Nope. Whatever works for you. What you might try is merely twisting enough shield to do the job, and trimming out all the rest. Hopefully you have some good flush-cutters. What you also might try is stretching the jacket to cover the cut shield strands, as I discussed in the “Odds and ends” section of the article.



> Finally, if there is the mildest of short (like one strand touching the ground to signal), would the cable work at all, or do so but badly?


No such thing as a “mild short.” Just a single strand between the center pin and ground will get you a short.



> When I crack this I'll post some pics to say thanks to all the dudes who have helped me on this journey (Not least Wayne)


Happy the article helped. :T If I might inquire, how did you find it – poking around on our site, using a search engine, or what? If the latter, what words did you use to search? Just curious...

Regards,
Wayne


----------



## TNTTNT (Nov 2, 2008)

Hi Wayne, Hi all,


Sorry for not responding sooner. I have made a lot of progress and wanted to share.

Wayne, the words I used to search on google were _solder guide diy cables_.

I have done it and ended one journey. Thanks to Wayne for patience and kindness.

I ordered 90m of Belden 1505F and 80 Neutrik connectors, red, back and clear heatshrink. The Clear stuff is great, and I used thin strips used to bind the cable pairs every foot or so.

I put solder blobs on the connectors, for the soon to arrive tinned wires. One departure I made from the guide was to only do this for the shield. I soldered the shield and then pushed the signal wire deep into the cup. The shape of the cup kept the wire there by natural tension. I then used solder and hot tip to pour molten solder into the cup. I did this because room is tight and this seemed less prone to hand tremor.

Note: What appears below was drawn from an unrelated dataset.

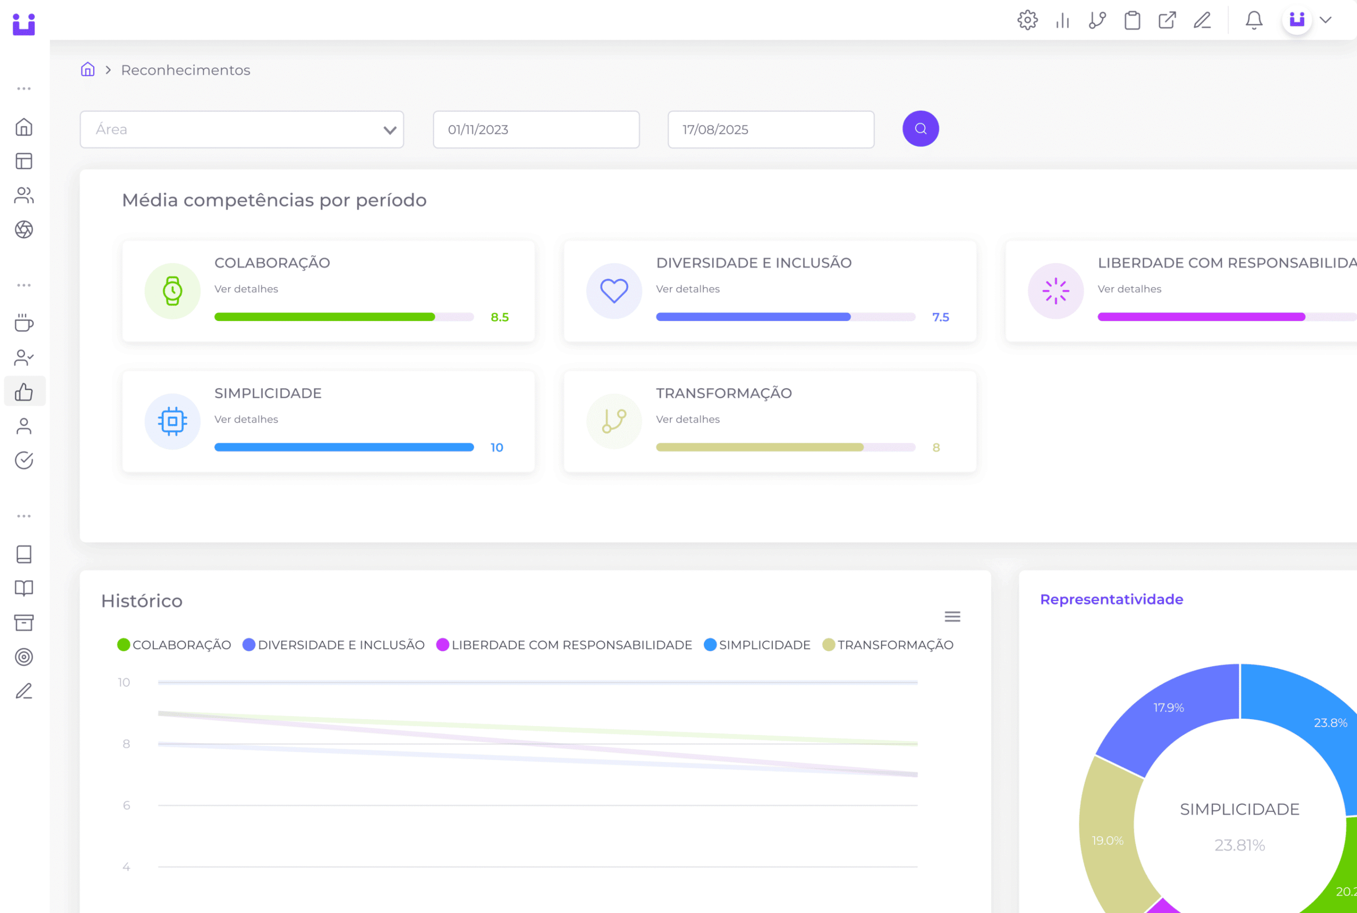Click the clipboard icon in top bar
The image size is (1357, 913).
[1132, 20]
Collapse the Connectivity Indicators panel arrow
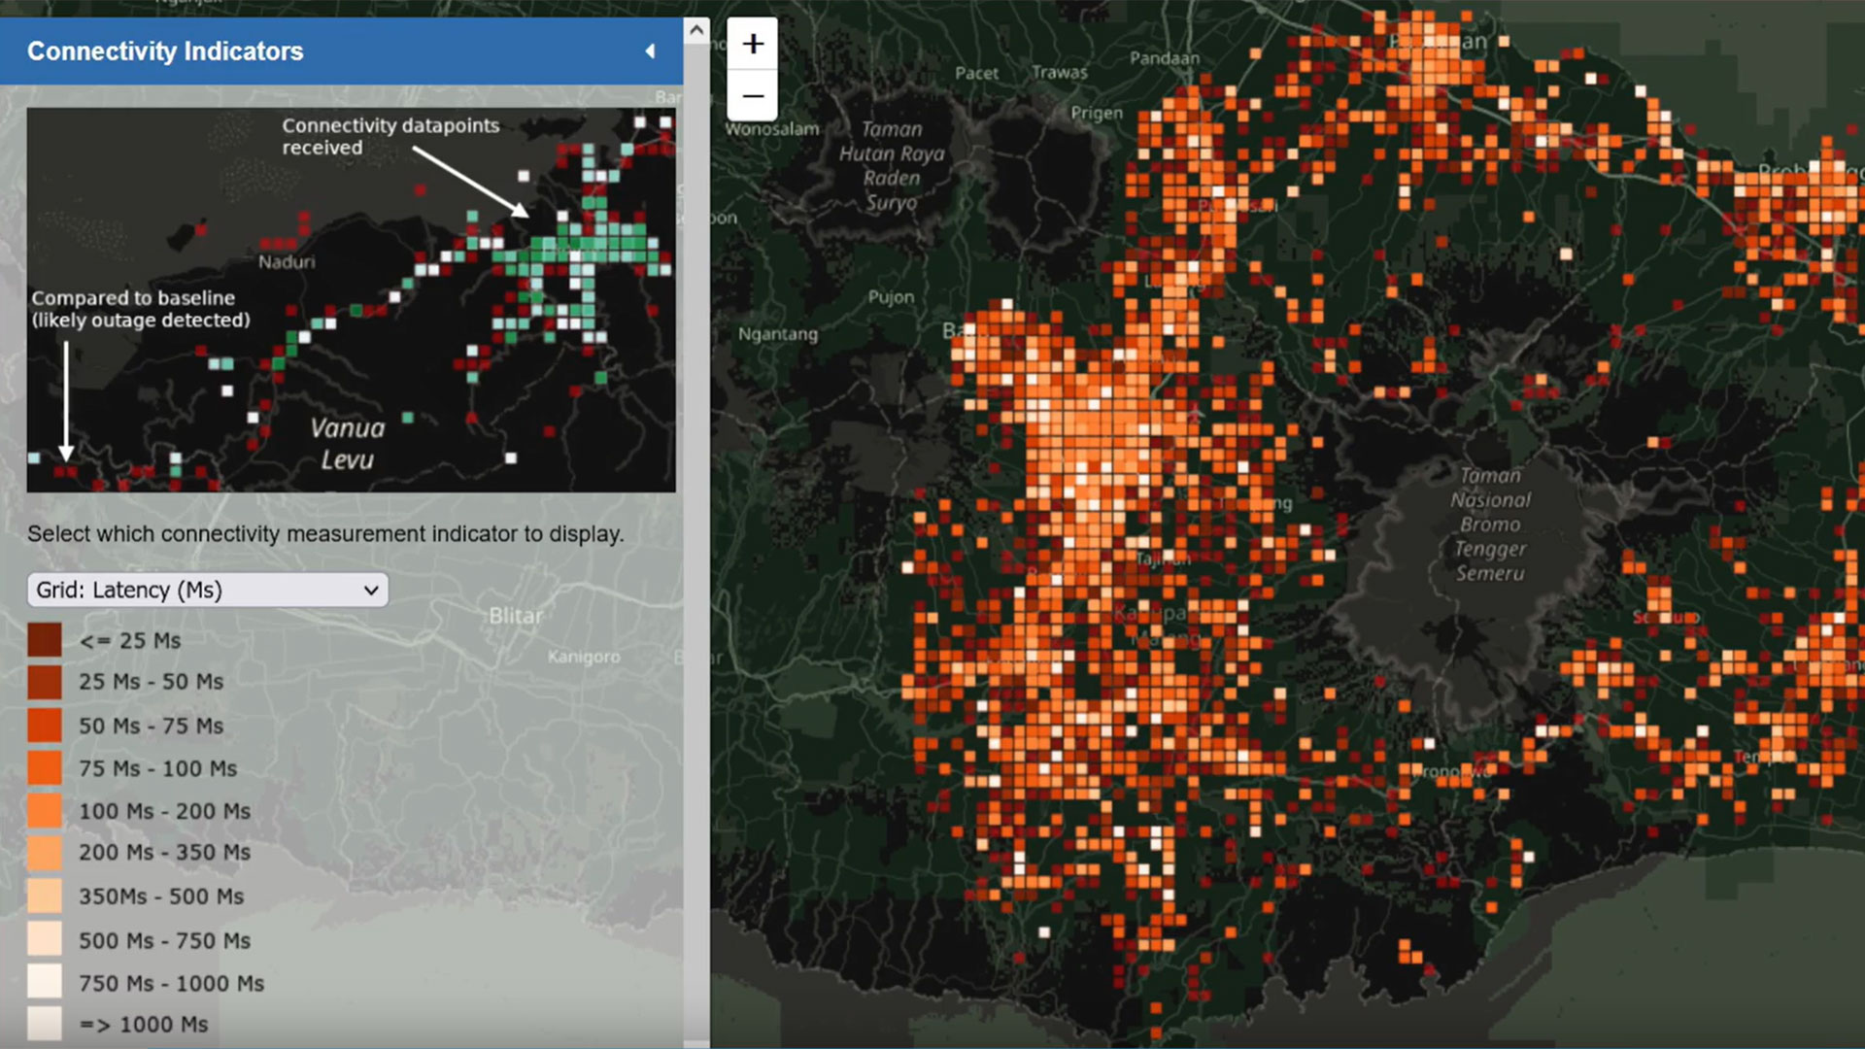Image resolution: width=1865 pixels, height=1049 pixels. [650, 51]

You can see what I mean here: -










You can see the tinned signal wire held by tension in the central cup.



Once this was done, I got this: -



















and on completion the finished cable looked like this: -












*Hopefully I can add value from this point.*

Neutrik have changed RCA design. The spring relief is gone and a new rubber gland has been added.










This initially proved a nightmare. This new plug does not accept cables around 6mm in its unaltered state. I got a call from a tech support desk and you need to tear a strip off the cable chuck clamp. It perforated and will pull off. See the strip half detatched at the thicker end, below. If you don't do this, a 6mm cable won't fit.












If it still tight, get some scissors and trim another 1mm off the perforated end.



Here is what a finished cable looks like with the new design Neutrik plug below. To me the new design plug looks more professional. I can't find any 3:1 red and blach heatshrink in UK, only 2:1. This means I didn't put shrink wrap over the plus for final touch.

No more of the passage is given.